Kamu tahu, aku bercerita cukup banyak hal dengan Bunda tentang kamu, tentang kita. Air mata ku masih mengalir deras saat itu. Pesannya cuma satu, kalau memang sudah diakhiri, jangan marah kalau dia bersama orang lain. Aku tertawa, garing, dilanjut dengan tetesan air mata. Sedih, sedih rasanya.

Hei, aku tidak pernah secengeng ini sebelumnya. Bahkan biasanya cenderung tidak peduli. Kamu anak yang baik, kata Bunda. Cuma kita beda dan tidak ada yang akan berjuang untuk menghapus perbedaan. Jadi, yasudah ya. Mari melanjutkan kehidupan kita masing-masing.

Mungkin aku menemukan orang lain sekarang.
Mungkin juga kamu akan menemukan orang lain yang tepat di lain waktu.
Aku pergi dulu, sampai bertemu di lain waktu dengan cerita yang baru.

Sunday, April 3, 2016

Jawaban.

Lucu rasanya berkata,
"Aku harus pertama bertemu dengannya,
lalu aku akan memberikan jawabannya."

Hanya satu bulan, tambahku.

Hal ini hanya saja cukup mengerikan bagiku.

Apa yang akan terjadi setelah aku bertemu dengannya?
Tambah yakin kah atau semakin meragu kah aku nantinya.
Aku bahkan tak tahu apa yang sedang aku nantikan.
Bertemu dengannya kah atau memberi jawaban kepadamu.

Semua terasa janggal.
Rasanya mengerikan.

Kadang rasanya berlebihan.
Tapi apa yang dirasa siapa yang tahu.

Hidup diantara pilihan yang tak pasti.
Mengerikan.

Tapi, keputusan yang dibuat pun harus dibuat.
Pergi kah aku ke arahmu?
Atau hanya berhenti dalam diam?

Thursday, March 17, 2016

Tepat kah?


Apa kabar kamu di sana?
Iya, kamu yang pernah selalu tidak lupa memberi kabar.
Iya, kamu yang panik bertanya ketika belum ada pesan yang terbalas.
Iya, kamu yang rela berhenti melangkah ketika aku memohon jangan.
Iya, kamu yang pernah begitu memprioritaskan aku di atas segalanya.

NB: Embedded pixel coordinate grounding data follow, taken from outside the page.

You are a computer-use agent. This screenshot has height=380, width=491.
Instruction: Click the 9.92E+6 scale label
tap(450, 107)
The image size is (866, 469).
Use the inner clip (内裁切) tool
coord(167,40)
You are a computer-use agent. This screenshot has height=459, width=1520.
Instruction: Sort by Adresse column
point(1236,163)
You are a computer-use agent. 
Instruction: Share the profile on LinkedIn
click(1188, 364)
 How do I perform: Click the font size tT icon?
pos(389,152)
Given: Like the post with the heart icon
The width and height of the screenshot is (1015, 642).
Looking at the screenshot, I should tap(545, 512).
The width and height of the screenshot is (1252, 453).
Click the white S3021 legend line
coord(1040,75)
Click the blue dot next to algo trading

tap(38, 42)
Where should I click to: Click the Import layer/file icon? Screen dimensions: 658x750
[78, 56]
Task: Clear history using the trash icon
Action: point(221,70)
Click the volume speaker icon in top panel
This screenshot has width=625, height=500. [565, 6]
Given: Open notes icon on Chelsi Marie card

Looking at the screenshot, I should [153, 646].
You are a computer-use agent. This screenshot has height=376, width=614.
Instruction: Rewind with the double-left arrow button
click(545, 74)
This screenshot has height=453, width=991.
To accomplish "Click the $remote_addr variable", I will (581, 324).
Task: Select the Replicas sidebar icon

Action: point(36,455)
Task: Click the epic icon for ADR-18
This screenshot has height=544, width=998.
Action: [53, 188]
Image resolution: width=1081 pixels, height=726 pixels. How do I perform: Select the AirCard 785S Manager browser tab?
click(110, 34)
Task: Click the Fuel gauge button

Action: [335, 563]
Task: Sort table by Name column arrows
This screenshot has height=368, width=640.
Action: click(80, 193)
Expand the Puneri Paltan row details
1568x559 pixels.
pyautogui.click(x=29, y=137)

Hari ini aku baik-baik saja.
Semakin membaik. Bukan kah memang seharusnya begitu? Kata orang move on itu sulit. Ya tentu saja sulit, belum ada pengganti mu. Tentu saja berat, belum ada yang lebih baik dari kamu.

Sudah lama rasanya tidak mengalami patah hati yang berlarut-larut. Mungkin kamu begitu dalam meninggalkan bekas luka di cerita kita. Oh, mungkin bukan karena kamu, keadaan yang membuat begitu. Aku tahu kamu tidak sungguh-sungguh berkata tidak ingin bersamaku lagi. Aku tahu kamu bisa jadi yang tersedih ketika menutup pembicaraan kita di telepon waktu itu.

Sudah lebih dari 3 bulan, tapi masih saja aku meneteskan air mata ketika teringat kamu. Mungkin nanti ketika kamu membaca ini aku sudah lebih baik, jauh lebih baik. Atau mungkin ketika kamu membaca ini, hati mu sudah untuk gadis dambaan keluargamu. Siapa yang tahu.

Aku ingin berjalan maju terus dan tak pernah melihat ke belakang, ke bagian kita yang terlalu bahagia. Aku ingin begitu. Ada seseorang yang mungkin lebih baik dari kamu, menunggu aku di depan sana, ada. Tapi bagaimana aku benar-benar tahu dia orang yang tepat? Kalau waktu itu bersama kamu pun aku pernah merasa setepat itu.